Bibs for adults
An old Spanish proverb says "spring alters the blood." However, not only does it alter the blood, but also our diet. Spring is full of fruit and vegetables that give their best with the first rays of sun. One is the modest 'calçot', a type of fine onion with a delicate flavour. Eating it is a kind of ritual to start the spring in the warm areas surrounding the Ebro River as it passes through Catalonia. Beware, like every initiatory ritual, it has its rules: of course you can eat it in private but it certainly does not taste the same.
Tradition has it that calçots should be eaten in the town square at a table with one’s neighbours. The whiteness of the calçot is blackened by the cooking on the grill and, once off the fire, by its immersion in the famous ‘salvitxada’ or ‘romesco’ sauce with its reddish hue. Salvitxada is a compendium of the Mediterranean diet: olive oil, salt, tomatoes, almonds, hazelnuts, peppers ... As canonical rite orders that calçots have to be eaten by hand without cutlery, the sauce slides down this vegetable to such an extent that it is necessary to wear a bib to avoid staining one’s clothing. Watching all those well-fledged men and women so proudly wearing a garment so childish is a picturesque sight, but believe me, nobody refuses when the whiff of calçots reaches your nose.
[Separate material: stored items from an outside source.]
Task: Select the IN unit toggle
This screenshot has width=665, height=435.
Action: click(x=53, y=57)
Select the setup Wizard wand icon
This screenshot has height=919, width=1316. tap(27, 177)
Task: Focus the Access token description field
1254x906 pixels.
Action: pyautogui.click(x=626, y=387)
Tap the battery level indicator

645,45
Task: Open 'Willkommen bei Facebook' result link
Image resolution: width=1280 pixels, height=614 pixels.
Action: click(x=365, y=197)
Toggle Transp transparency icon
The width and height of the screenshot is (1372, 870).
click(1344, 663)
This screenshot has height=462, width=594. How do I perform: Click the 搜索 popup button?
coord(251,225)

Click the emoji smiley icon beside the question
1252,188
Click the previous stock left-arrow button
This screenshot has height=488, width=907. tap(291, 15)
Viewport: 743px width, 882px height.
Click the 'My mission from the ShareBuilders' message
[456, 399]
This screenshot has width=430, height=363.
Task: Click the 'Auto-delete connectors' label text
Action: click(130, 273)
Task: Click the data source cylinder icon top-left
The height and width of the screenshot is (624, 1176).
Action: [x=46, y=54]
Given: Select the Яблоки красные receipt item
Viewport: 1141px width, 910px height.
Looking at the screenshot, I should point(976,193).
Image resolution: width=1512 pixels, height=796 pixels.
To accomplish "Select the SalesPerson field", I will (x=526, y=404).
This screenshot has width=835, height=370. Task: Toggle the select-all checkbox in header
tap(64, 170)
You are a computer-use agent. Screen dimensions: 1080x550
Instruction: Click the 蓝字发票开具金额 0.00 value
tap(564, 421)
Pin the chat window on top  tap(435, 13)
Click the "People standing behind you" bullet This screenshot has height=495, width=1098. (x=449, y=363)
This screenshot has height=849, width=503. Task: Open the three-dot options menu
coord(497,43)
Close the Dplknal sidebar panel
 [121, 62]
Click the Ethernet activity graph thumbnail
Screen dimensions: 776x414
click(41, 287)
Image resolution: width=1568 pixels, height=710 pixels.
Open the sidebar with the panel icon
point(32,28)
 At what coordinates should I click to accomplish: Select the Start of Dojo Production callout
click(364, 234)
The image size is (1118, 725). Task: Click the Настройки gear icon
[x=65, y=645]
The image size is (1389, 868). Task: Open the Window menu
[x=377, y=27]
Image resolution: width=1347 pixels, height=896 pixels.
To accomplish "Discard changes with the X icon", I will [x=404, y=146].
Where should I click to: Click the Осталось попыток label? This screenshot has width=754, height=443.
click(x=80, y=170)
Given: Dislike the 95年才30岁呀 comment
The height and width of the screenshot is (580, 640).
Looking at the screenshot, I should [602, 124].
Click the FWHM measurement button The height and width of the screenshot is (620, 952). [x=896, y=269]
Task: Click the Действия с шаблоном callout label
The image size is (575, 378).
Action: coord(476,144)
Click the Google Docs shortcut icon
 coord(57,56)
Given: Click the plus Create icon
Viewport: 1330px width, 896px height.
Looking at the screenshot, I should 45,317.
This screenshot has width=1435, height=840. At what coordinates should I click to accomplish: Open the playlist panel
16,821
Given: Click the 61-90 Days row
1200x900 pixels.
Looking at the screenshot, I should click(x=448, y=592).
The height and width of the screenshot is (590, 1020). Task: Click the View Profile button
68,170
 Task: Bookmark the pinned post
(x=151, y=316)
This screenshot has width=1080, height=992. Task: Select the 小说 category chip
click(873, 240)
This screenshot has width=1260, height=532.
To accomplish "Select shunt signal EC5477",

And for those still hungry, the Catalans, known for their legendary ability to save, roast meat and homemade sausage (the so-called ‘botifarras’) on the embers of the fire used to cook the calçots. Between the vegetables, the meat, the sunshine and the banter with the bibs, the calçotada feast becomes an irresistible popular and gastronomic party. For in spring in the region of Tarragona, not staining your shirt while eating is frowned upon.